▸ **Given task 1**: In the blog post about watching Narnia, what does Aslan say to Peter after pouncing on the white witch?
▸ **Given task 2**: Output the passage of the blog post about Narnia from "But the most" to "is sown. HAHA!", copied word for word.

▸ **Text**:

⁂

Here I am, back into blogging business. Although I have not been blogging, but here I am, to tell u guys about the msg of the day!

I watched Narnia yesterday, the lion the witch and the wardrobe. Its so NICE!
I told my cousin every detail about the show that has biblical stuff. Its like, they had tooked A LOT of biblical stuff and put it into the show. I loved it best when Aslan said “it is finished” to peter after he had pounced on the white witch, sort of a like defeating the devil when Jesus died on the cross

But the most saddest part was the they were capturing Aslan and shaving him of his mane. And people started mocking him. Although its like Aslan has the power to strike them down dead, its like Jesus, who has the power and legions of angels like Aslan who has hi own army too, they didn’t commanded them to come and kill or fight the enemy, becos they knew that it is sumthing they have to do and it must be done. Jus like Jesus dying on the cross for us. SUPER SAD BUT GREAT THAT PART IS!

I can see that the seed that has been sown on my cousin’s heart is a bit sprouting, lets hope that it is a MUSTARD SEED the is growing and is sown. HAHA!

Its just like I told my cousin how I accepted Christ into my life and how everything changes, all my testimonies, how I got more friends. I told her that I tried being friend with the people in the past that just insulted me. I told her that I did not had a heart of hatred, but a heart of compassion and I took pity on them instead that they were like Edmund, who just took a little step of Turkish delight, a step of temptation and sinned.

I told my cousin also the great testimony I had when that day the light was faulty and I said “in the name of Jesus, light up!” and it did.

I told her that accepting Christ was the BEST and not a regretful and the most WISEST decision in my life. (I told her wif such force I tink she is convinced that I m a devoted Christian LOL)

⁂

▸ **Data lines**:
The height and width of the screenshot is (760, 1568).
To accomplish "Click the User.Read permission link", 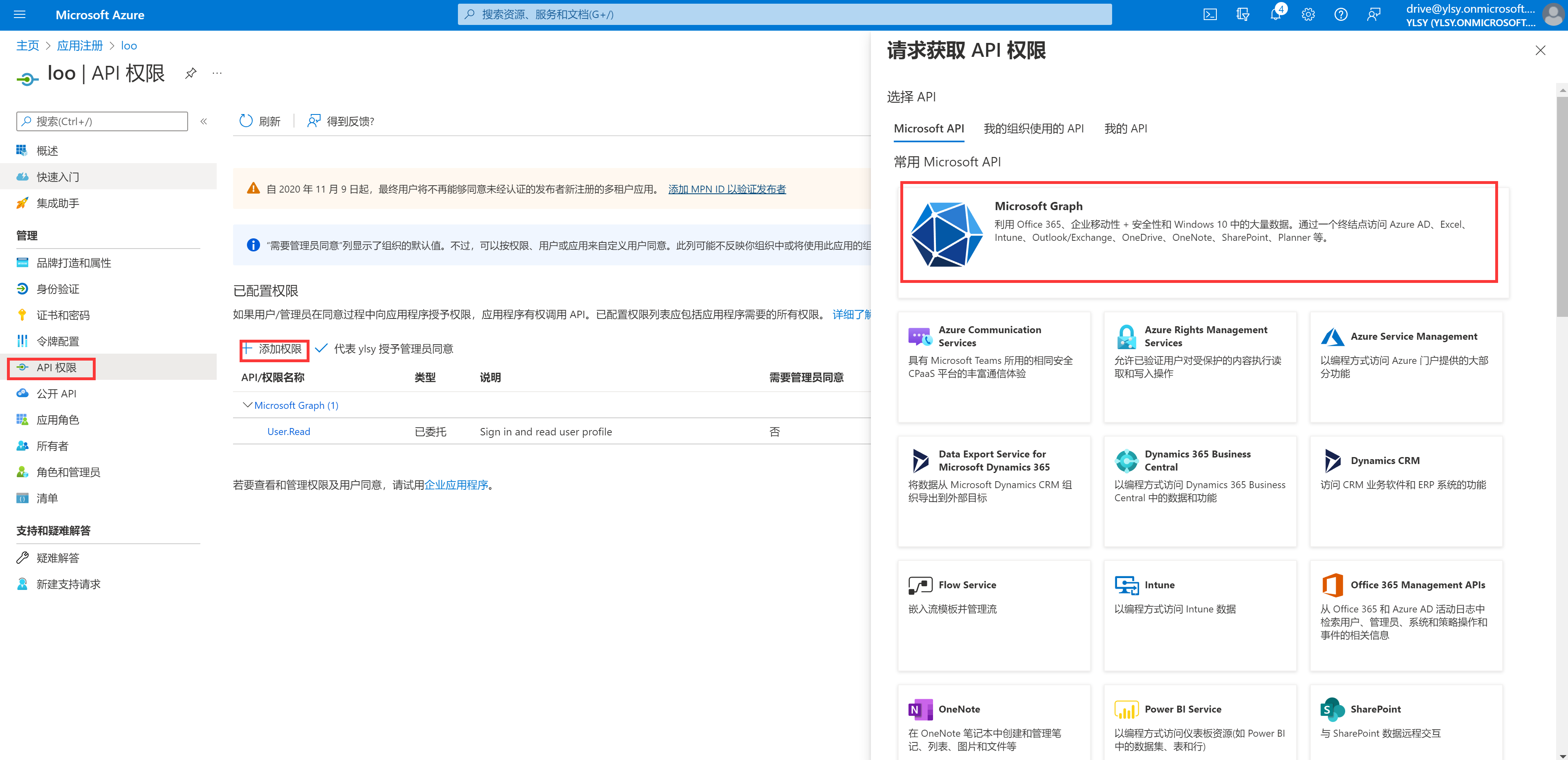I will (289, 431).
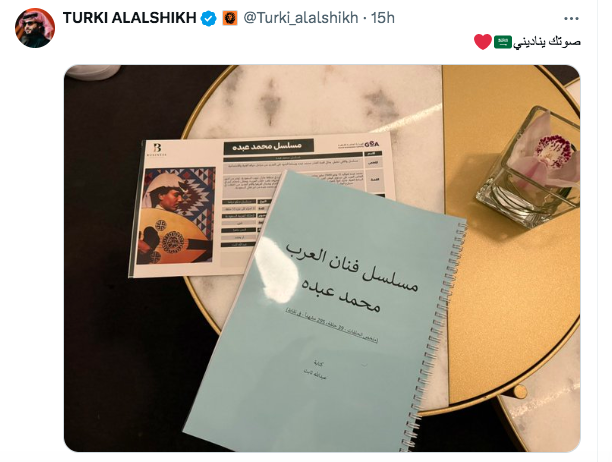Click the orange lion affiliation badge

tap(230, 18)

⁂

▸ **Full solution 1**: Aslan says "it is finished."

▸ **Full solution 2**:
But the most saddest part was the they were capturing Aslan and shaving him of his mane. And people started mocking him. Although its like Aslan has the power to strike them down dead, its like Jesus, who has the power and legions of angels like Aslan who has hi own army too, they didn’t commanded them to come and kill or fight the enemy, becos they knew that it is sumthing they have to do and it must be done. Jus like Jesus dying on the cross for us. SUPER SAD BUT GREAT THAT PART IS!

I can see that the seed that has been sown on my cousin’s heart is a bit sprouting, lets hope that it is a MUSTARD SEED the is growing and is sown. HAHA!